To calculate the output \(\boldsymbol {C}\), the HMBN first predicts \(\boldsymbol {A}\) with attention map \(\boldsymbol {S}\) and information from input \(\boldsymbol {B}\). The prediction, which is the result of matrix multiplication between transposed \(\boldsymbol {S}\) and \(\boldsymbol {M}\), is reshaped to \(\mathbb {R}^{C\times {H}\times {W}}\). Then, the HMBN performs an element-wise sum between the weighted prediction and the original \(\boldsymbol {A}\). The output \(\boldsymbol {C}\) is defined as

\begin{equation} {\boldsymbol {C}}_j=\gamma _1\sum _{i=1}^L{{S^T}_{i,j}\boldsymbol {M}_i}+ {\boldsymbol {A}}_j, \end{equation}

(2)

where \(\gamma _1\) is a learnable weight that is initialized as 0. The output \(\boldsymbol {D}\) is defined as

\begin{equation} {\boldsymbol {D}}_j=\gamma _2\sum _{i=1}^L{{S}_{i,j}\boldsymbol {Y}_i}+ {\boldsymbol {B}}_j. \end{equation}

(3)

In this manner, the refined \(\boldsymbol {A}\), which is denoted as \(\boldsymbol {C}\), contains reciprocal information from \(\boldsymbol {B}\). The refined \(\boldsymbol {B}\), which is denoted as \(\boldsymbol {D}\), contains reciprocal information from \(\boldsymbol {A}\).

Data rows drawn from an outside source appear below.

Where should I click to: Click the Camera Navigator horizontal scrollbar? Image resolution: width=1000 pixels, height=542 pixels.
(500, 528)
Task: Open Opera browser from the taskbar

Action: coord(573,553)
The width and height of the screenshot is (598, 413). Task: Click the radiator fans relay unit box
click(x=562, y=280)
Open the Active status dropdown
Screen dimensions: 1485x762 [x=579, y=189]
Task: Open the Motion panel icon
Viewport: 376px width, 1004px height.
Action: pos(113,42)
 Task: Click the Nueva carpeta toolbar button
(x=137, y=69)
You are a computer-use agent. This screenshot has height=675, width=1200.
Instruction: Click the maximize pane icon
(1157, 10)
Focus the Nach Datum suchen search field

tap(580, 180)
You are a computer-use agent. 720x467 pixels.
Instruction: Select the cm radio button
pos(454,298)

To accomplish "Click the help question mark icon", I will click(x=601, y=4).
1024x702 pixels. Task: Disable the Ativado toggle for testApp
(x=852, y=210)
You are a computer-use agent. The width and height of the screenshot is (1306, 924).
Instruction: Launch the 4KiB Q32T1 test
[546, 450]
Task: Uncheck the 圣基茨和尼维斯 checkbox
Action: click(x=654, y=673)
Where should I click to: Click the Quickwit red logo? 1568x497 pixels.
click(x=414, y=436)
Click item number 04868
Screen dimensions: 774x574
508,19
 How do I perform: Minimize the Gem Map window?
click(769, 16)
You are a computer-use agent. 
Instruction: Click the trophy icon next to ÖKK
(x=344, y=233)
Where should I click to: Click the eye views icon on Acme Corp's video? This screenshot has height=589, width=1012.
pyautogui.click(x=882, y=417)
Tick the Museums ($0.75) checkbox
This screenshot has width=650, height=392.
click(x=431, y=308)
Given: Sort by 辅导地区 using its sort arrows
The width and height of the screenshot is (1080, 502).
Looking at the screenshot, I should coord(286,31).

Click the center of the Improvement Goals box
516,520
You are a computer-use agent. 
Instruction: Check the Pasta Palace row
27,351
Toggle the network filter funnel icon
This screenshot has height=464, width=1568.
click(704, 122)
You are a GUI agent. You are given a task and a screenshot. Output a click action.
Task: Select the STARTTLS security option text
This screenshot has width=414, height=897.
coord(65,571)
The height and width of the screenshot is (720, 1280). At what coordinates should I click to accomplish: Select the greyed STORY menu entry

The IBAM can be plugged into two positions in the HMBN: the output of conv4 and the output of conv5. Since the inputs of the IBAM need to have the same size, we apply a modification, removing the last spatial down-sampling operation in S1B when injecting the IBAM on the output of conv5. We find that adding the IBAM at the output of conv4 brings more performance improvement, because keeping the down-sample operation in S1B will produce complementary features when the down-sampling operation is removed in S2B and S3B. For this reason, the IBAM is placed on the output layer of conv4.

It is worth noted that the proposed IBAM is pluggable and can be injected into any existing multi-branch network because IBASM does not change the size of the feature map.

Armed with our proposed IBAM, spatial contextual dependencies across branches are well established and the interactive information in multi-granularity is utilized in higher layers.

3.5 Harder Triplet Loss (HTP)

In this subsection, we revisit the traditional triplet loss, then discuss its drawbacks in optimizing triplets. Finally, we propose the harder triplet loss (HTP) for making up these deficiencies.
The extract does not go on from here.